(Stored items)

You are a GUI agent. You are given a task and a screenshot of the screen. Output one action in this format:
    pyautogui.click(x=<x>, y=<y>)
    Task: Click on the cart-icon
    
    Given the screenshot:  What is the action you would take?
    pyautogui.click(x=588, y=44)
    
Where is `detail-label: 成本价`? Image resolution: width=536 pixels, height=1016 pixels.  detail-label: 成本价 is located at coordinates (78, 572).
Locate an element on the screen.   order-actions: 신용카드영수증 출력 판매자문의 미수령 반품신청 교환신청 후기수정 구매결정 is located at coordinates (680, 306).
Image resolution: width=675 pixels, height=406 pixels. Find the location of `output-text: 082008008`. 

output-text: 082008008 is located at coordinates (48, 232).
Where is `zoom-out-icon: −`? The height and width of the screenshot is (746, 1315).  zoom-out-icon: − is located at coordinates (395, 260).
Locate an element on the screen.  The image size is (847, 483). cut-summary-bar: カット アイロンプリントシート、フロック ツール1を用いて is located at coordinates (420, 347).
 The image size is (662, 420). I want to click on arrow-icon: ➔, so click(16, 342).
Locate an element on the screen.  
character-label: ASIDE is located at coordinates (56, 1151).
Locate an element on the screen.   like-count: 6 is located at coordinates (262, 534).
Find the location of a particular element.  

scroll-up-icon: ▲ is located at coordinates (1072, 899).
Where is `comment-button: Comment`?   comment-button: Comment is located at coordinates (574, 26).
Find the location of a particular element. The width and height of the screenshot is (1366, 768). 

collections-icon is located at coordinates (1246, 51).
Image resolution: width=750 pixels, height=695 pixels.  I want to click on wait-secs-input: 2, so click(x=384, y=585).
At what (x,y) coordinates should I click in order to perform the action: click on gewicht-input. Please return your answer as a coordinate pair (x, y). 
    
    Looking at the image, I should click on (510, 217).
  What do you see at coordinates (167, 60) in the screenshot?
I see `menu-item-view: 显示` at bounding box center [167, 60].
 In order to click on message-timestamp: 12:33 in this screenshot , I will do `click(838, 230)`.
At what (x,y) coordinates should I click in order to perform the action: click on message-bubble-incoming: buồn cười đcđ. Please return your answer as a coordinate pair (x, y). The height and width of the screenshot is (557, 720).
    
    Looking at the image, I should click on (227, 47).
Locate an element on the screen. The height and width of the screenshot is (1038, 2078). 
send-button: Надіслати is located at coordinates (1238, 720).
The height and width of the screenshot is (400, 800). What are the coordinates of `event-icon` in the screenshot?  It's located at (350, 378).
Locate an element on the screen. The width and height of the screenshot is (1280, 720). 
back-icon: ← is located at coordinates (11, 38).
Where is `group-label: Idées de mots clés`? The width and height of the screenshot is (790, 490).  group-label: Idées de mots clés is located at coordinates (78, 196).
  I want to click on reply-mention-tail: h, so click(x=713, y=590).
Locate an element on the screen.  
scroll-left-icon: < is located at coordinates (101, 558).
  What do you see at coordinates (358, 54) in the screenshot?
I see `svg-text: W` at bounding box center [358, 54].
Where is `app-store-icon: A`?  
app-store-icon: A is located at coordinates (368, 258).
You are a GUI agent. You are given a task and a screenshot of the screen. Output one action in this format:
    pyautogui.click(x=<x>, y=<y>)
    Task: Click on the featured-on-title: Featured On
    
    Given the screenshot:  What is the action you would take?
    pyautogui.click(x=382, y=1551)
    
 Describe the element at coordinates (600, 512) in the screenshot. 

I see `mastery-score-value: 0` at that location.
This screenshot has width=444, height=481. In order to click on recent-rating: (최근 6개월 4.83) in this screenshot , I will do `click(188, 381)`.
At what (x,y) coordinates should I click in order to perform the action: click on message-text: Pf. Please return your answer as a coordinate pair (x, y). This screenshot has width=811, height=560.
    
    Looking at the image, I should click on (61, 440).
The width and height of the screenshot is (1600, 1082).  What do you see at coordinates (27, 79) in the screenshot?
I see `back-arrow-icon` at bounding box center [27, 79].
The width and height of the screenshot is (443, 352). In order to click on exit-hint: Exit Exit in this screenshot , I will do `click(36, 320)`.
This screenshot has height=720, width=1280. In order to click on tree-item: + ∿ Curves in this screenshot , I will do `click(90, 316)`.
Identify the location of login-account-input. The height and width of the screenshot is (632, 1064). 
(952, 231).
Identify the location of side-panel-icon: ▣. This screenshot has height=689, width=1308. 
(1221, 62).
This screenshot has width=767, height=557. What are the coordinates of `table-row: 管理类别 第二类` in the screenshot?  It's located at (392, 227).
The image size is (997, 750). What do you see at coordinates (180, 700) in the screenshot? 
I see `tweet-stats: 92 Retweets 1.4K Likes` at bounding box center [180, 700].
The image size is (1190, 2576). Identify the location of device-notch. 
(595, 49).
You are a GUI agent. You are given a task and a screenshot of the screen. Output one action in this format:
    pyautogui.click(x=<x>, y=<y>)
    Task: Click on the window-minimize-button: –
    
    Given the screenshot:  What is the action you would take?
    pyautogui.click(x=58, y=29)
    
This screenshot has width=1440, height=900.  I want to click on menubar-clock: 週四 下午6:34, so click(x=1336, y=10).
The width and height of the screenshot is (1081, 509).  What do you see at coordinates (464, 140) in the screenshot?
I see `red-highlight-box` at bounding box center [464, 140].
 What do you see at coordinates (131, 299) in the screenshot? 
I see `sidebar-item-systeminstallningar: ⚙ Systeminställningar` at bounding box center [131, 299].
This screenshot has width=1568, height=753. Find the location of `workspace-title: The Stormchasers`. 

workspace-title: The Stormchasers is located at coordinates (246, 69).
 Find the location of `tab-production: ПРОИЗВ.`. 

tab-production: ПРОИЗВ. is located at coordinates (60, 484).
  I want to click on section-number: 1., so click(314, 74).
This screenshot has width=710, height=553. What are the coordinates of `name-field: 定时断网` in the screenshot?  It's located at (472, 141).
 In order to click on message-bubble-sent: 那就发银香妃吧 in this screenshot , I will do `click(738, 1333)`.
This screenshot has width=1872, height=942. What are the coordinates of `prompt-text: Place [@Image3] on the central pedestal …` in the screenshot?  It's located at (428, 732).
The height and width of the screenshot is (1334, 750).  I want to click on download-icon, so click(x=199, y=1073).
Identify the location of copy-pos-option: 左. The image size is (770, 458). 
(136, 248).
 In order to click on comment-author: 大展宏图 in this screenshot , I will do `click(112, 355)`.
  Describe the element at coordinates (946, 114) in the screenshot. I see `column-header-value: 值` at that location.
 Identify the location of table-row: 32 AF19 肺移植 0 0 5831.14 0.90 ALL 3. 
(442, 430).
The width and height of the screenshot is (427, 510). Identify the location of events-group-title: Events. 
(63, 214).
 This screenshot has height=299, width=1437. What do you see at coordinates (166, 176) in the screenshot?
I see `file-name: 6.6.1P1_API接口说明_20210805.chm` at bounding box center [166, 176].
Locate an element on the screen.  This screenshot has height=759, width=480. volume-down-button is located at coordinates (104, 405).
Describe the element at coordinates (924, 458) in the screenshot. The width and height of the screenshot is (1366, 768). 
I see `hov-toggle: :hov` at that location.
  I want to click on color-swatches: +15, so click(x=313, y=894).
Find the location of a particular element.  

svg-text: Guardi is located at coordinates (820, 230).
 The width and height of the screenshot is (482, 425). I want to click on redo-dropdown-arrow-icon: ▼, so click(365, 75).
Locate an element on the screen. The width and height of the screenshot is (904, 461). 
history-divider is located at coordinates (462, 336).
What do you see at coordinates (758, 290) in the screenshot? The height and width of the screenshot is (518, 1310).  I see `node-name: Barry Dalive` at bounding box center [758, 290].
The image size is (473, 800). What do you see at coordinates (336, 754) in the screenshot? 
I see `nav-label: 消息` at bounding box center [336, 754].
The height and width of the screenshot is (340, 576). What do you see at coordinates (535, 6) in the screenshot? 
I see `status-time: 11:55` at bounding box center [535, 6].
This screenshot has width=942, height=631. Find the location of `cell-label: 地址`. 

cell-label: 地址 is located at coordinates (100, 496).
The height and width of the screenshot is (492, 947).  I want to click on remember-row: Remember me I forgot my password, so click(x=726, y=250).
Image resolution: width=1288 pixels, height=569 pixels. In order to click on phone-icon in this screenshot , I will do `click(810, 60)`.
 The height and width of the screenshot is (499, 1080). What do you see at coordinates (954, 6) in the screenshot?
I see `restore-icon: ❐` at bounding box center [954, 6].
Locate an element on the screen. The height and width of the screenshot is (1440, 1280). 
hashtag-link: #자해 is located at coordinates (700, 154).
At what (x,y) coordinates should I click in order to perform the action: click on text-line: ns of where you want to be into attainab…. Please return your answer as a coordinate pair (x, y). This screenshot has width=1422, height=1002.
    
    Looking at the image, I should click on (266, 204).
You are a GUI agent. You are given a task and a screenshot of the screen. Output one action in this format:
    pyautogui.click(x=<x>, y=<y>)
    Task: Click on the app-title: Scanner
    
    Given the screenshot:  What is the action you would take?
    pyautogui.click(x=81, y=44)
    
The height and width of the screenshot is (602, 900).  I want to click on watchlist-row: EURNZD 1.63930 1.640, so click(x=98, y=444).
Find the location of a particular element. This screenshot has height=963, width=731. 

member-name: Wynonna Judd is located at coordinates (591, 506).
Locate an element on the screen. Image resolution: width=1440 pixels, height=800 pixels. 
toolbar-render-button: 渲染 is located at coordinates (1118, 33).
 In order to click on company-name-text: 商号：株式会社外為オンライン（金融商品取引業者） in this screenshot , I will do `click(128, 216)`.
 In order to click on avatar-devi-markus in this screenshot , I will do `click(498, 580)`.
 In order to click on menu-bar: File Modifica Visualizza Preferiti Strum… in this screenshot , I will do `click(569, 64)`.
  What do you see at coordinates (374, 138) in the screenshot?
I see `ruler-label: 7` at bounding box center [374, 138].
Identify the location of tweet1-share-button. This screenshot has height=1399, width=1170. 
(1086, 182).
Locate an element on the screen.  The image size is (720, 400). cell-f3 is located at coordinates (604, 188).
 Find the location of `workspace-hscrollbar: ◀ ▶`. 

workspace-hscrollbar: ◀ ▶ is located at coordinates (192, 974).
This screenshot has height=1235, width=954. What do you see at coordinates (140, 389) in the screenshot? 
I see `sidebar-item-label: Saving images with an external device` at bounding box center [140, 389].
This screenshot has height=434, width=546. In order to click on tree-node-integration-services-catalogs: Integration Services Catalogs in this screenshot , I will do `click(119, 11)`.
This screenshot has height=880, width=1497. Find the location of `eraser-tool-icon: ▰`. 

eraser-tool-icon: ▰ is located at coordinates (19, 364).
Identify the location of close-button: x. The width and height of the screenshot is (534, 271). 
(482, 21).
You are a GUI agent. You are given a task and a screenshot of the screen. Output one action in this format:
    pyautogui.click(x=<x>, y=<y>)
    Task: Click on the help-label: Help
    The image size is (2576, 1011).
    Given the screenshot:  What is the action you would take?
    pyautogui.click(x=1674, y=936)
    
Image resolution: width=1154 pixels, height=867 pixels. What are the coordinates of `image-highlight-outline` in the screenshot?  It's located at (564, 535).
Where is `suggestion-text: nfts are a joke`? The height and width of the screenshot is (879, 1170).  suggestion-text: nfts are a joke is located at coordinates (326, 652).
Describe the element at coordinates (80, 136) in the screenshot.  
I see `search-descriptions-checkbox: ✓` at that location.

** WHAT TO WORK ON **
Gather every line in the records above that contains the word "particular".

** RESULT **
Find the location of a particular element.  
Find the location of a particular element. The width and height of the screenshot is (1366, 768). 
Find the location of a particular element.  
Find the location of a particular element. This screenshot has height=963, width=731. 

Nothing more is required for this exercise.